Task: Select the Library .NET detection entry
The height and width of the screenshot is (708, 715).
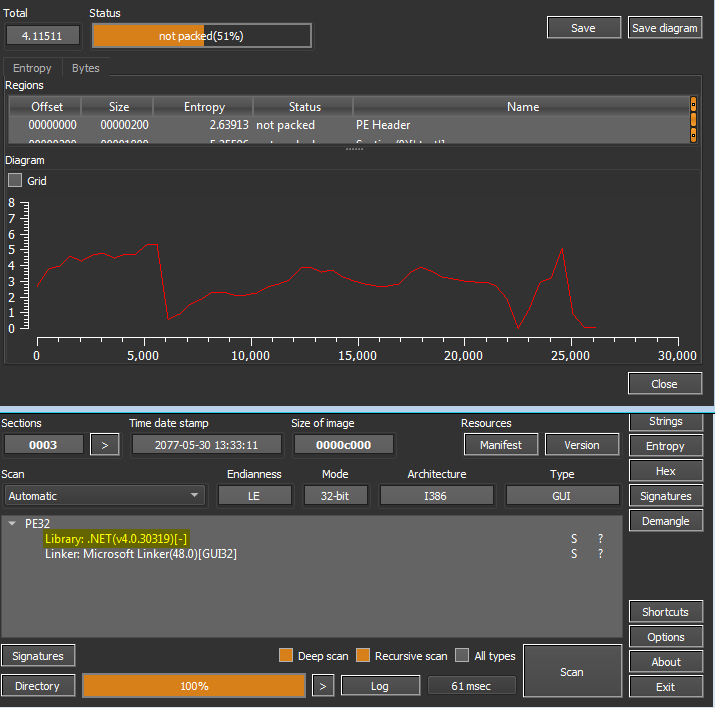Action: click(x=116, y=539)
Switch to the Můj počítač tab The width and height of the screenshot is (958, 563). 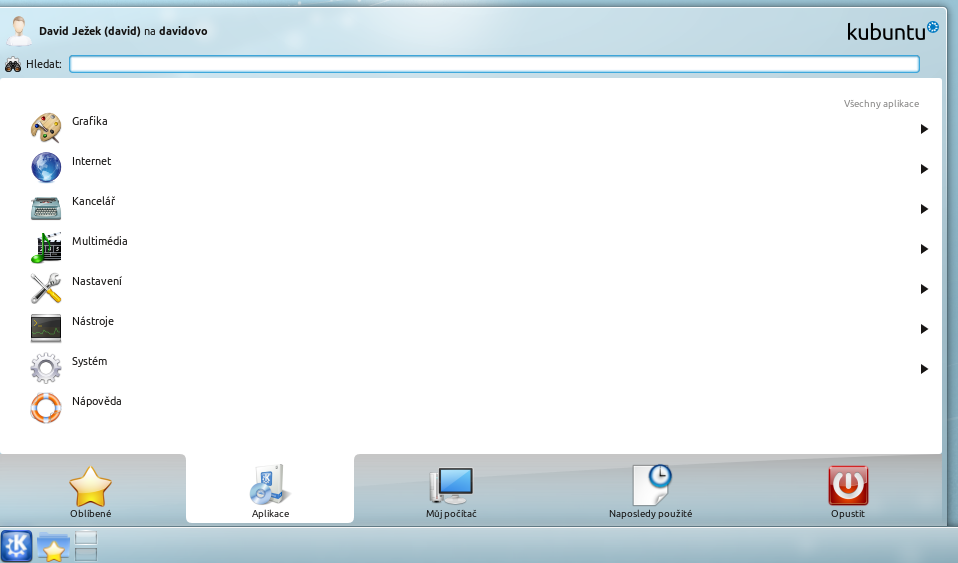[x=450, y=491]
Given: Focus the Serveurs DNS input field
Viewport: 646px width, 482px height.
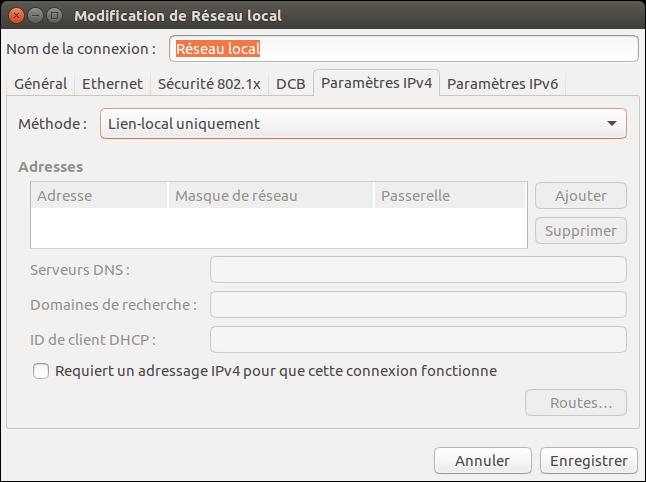Looking at the screenshot, I should point(417,270).
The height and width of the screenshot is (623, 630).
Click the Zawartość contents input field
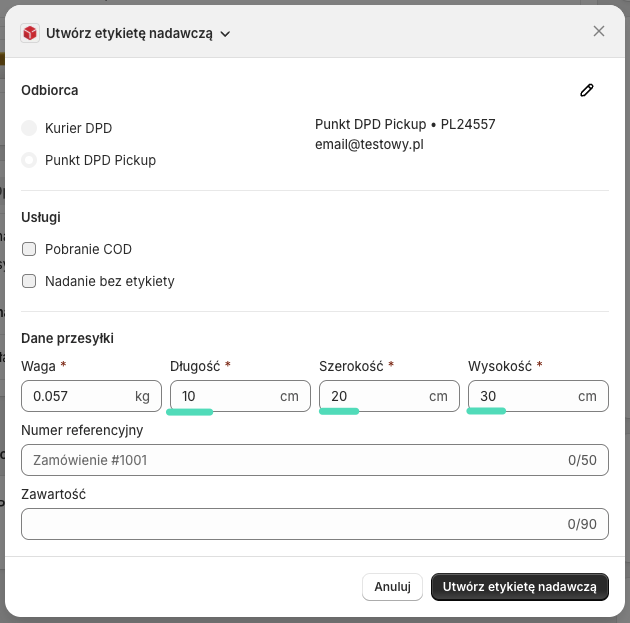pos(290,523)
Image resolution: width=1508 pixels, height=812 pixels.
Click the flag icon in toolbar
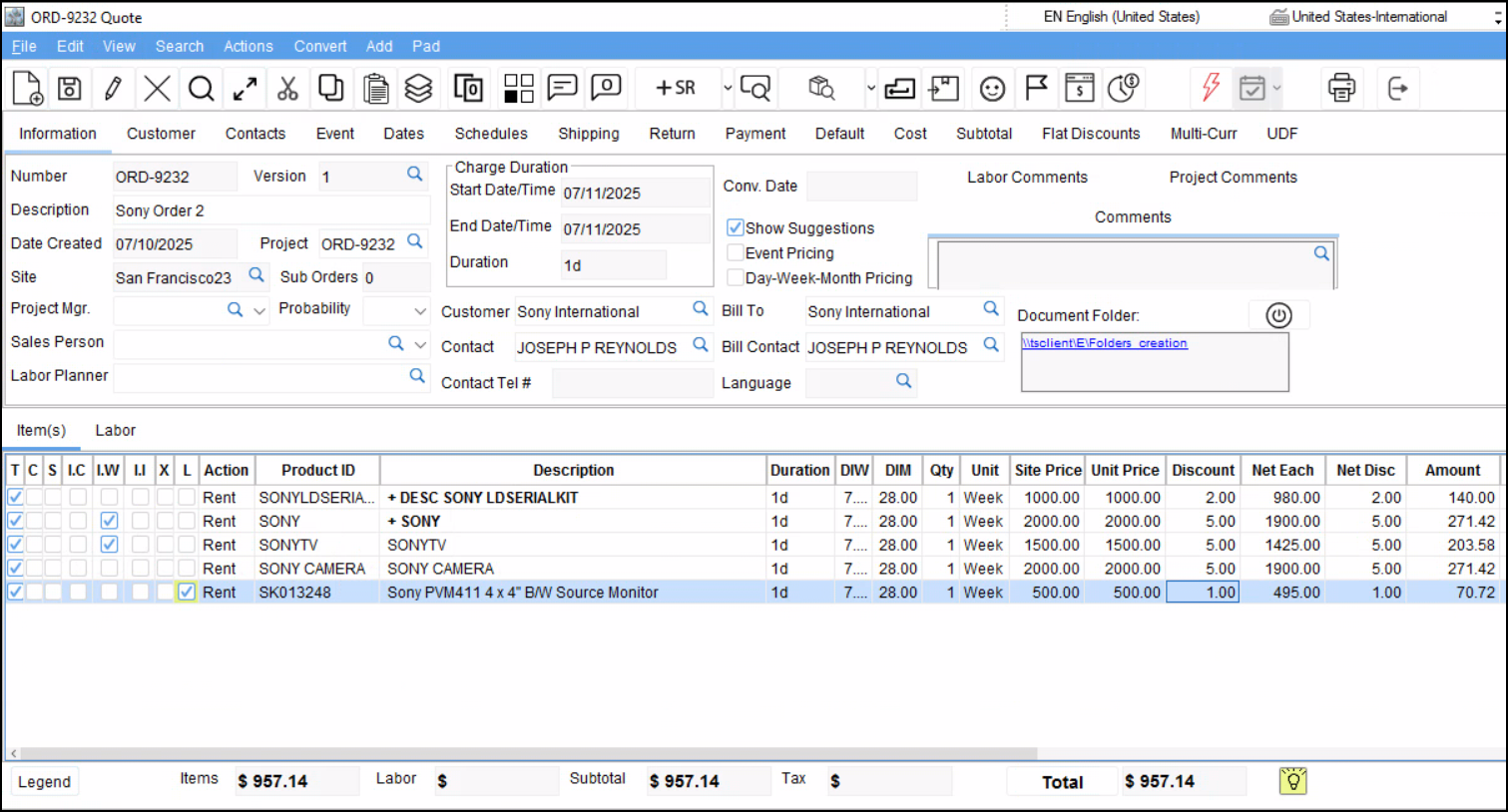(1036, 89)
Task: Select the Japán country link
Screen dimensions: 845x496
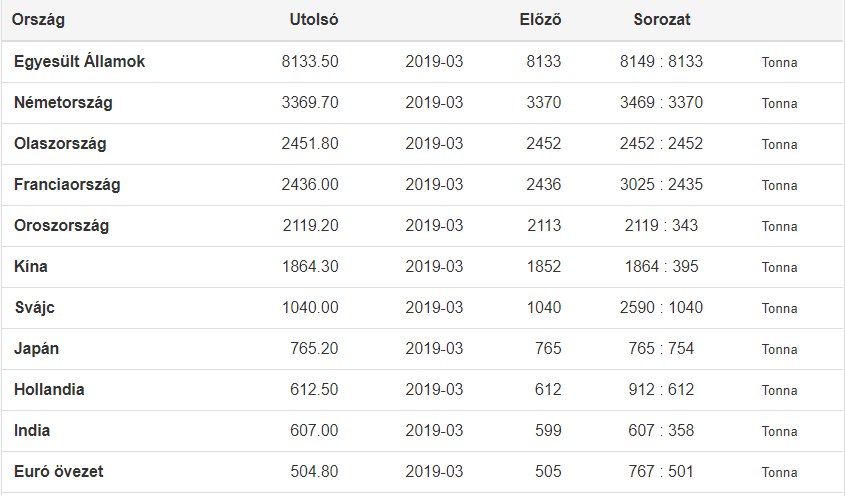Action: tap(37, 349)
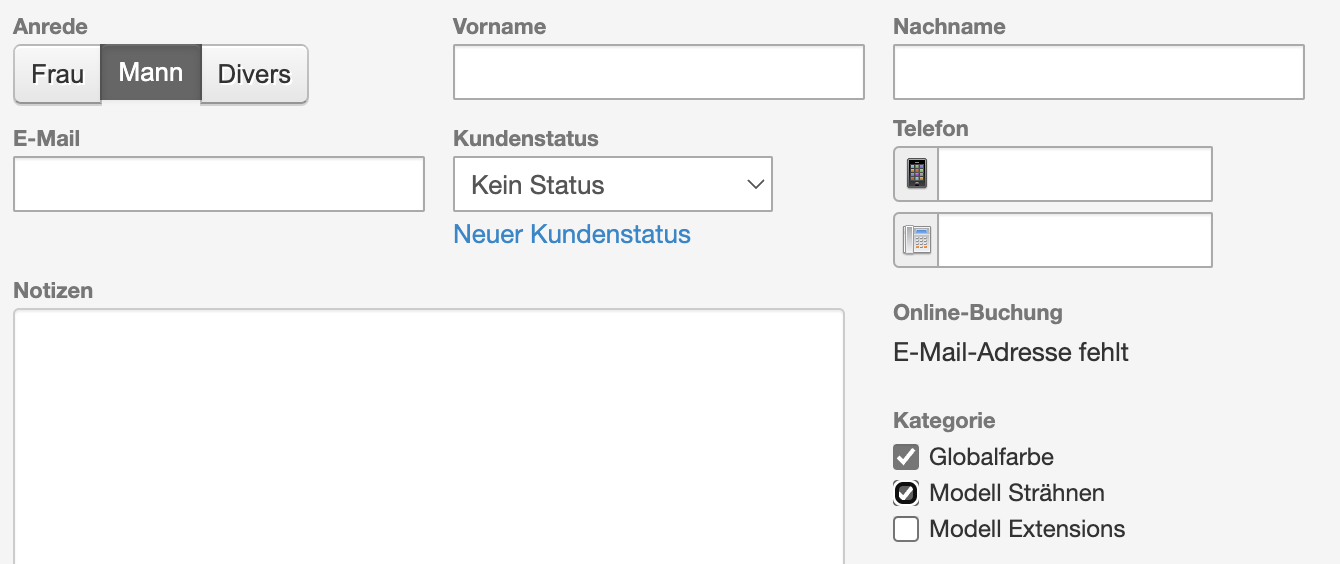
Task: Click inside the Notizen text area
Action: 429,437
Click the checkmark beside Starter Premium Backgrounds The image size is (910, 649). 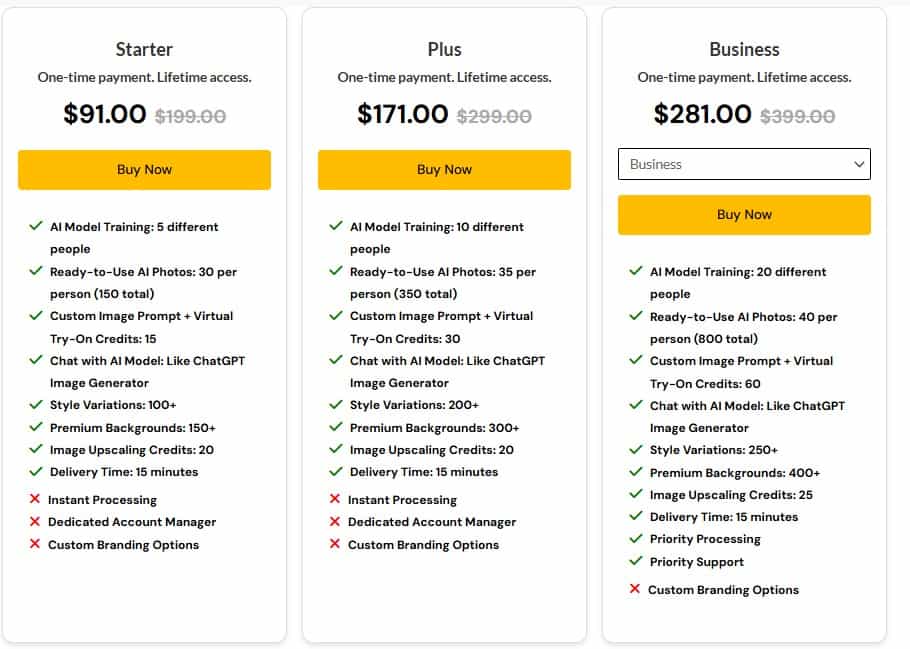[35, 427]
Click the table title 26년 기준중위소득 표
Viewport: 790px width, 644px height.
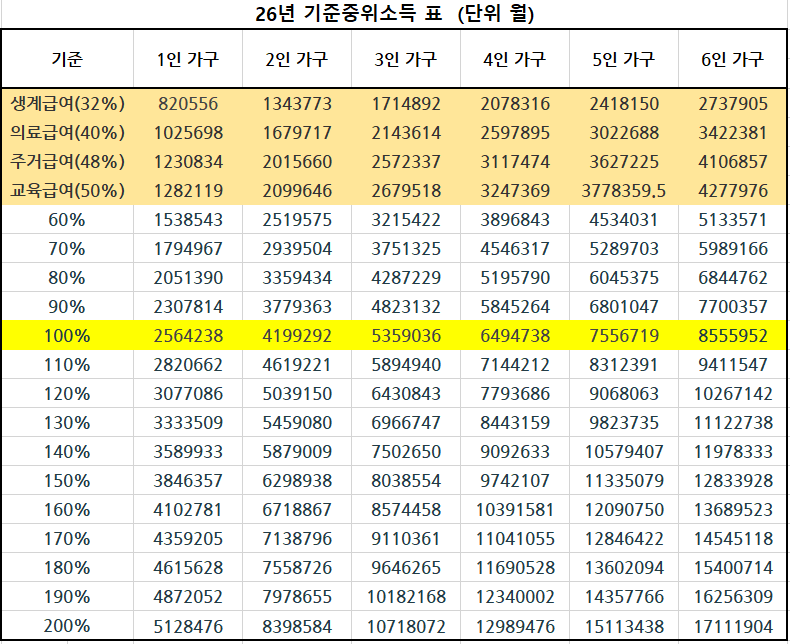[349, 14]
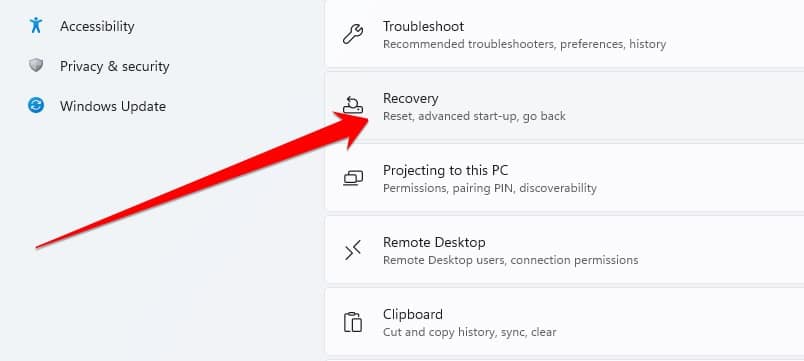Click the Troubleshoot wrench icon
The height and width of the screenshot is (361, 804).
[x=353, y=34]
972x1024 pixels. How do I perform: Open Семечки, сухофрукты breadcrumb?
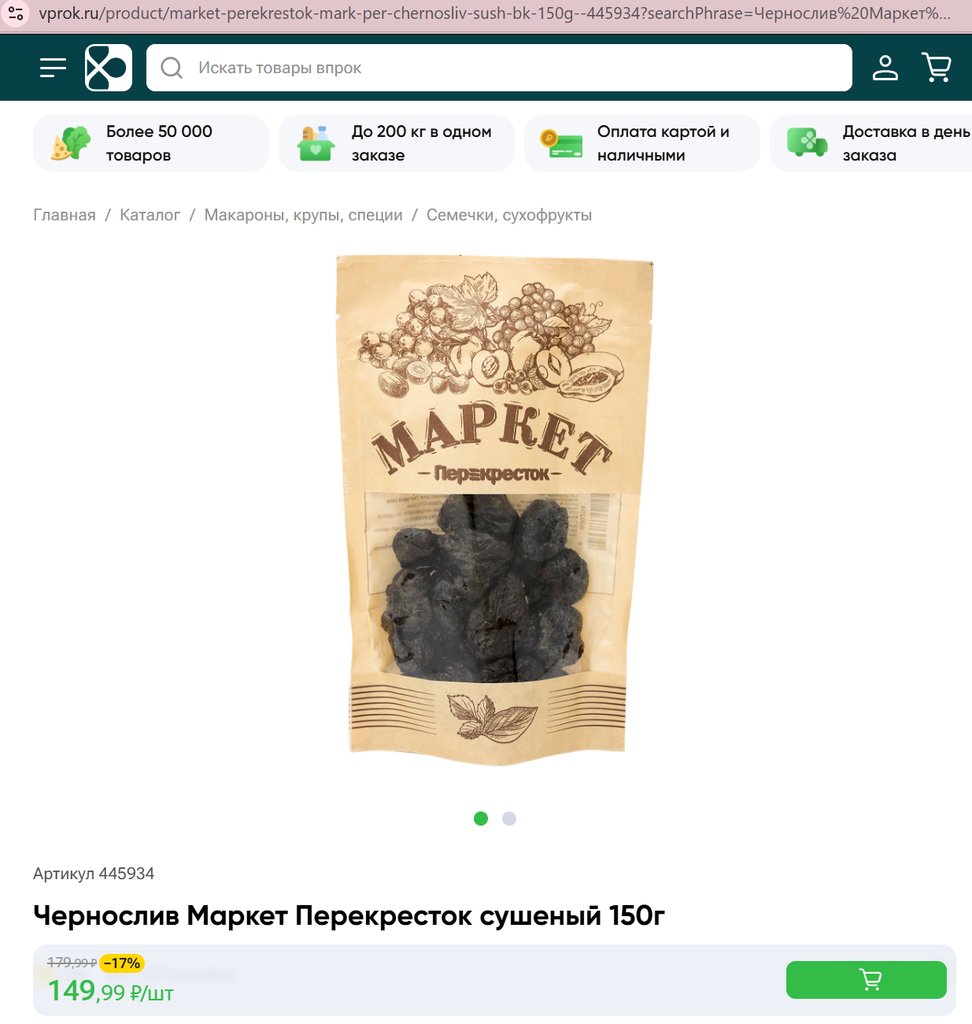[x=509, y=215]
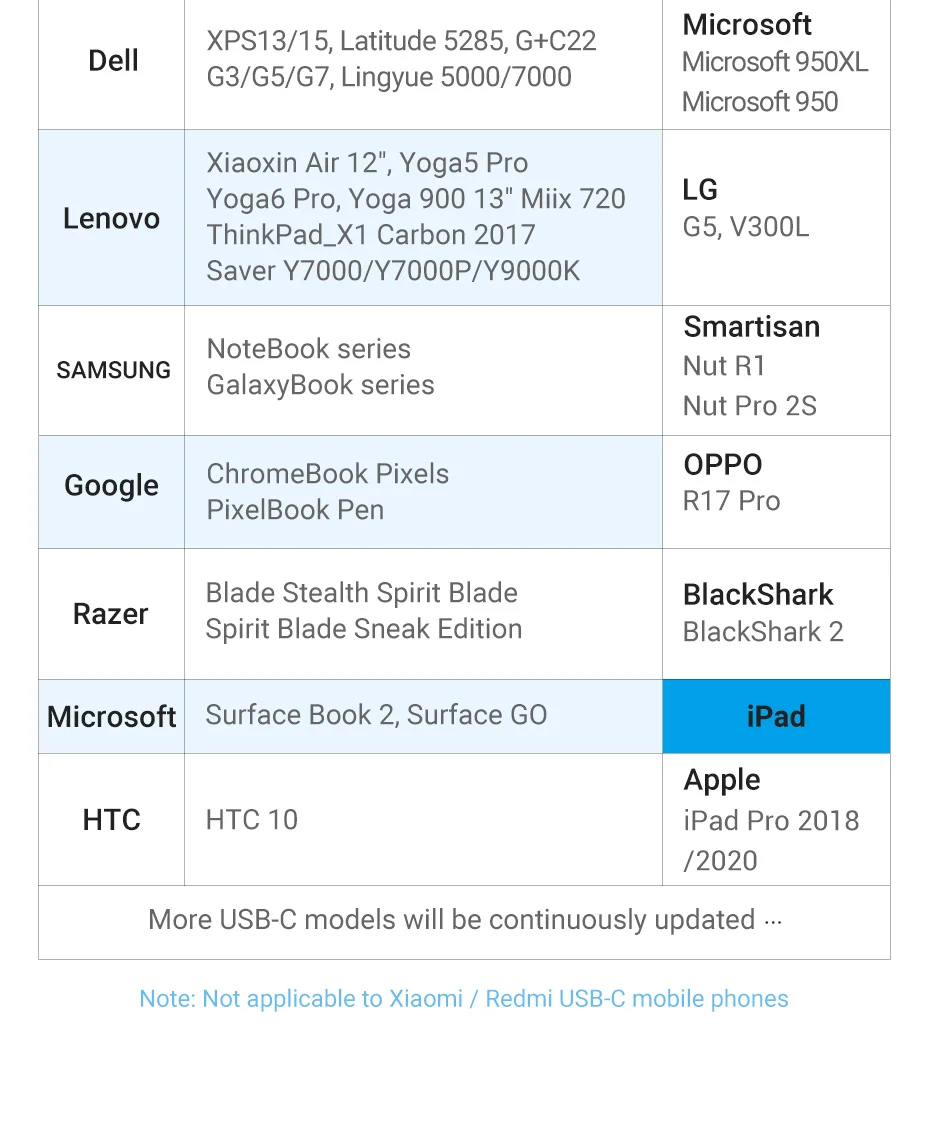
· · ·
* [Your objective] Lines of the material that hold the word "Select" should be counted, and the number alone given.

* [Solution for this task] 2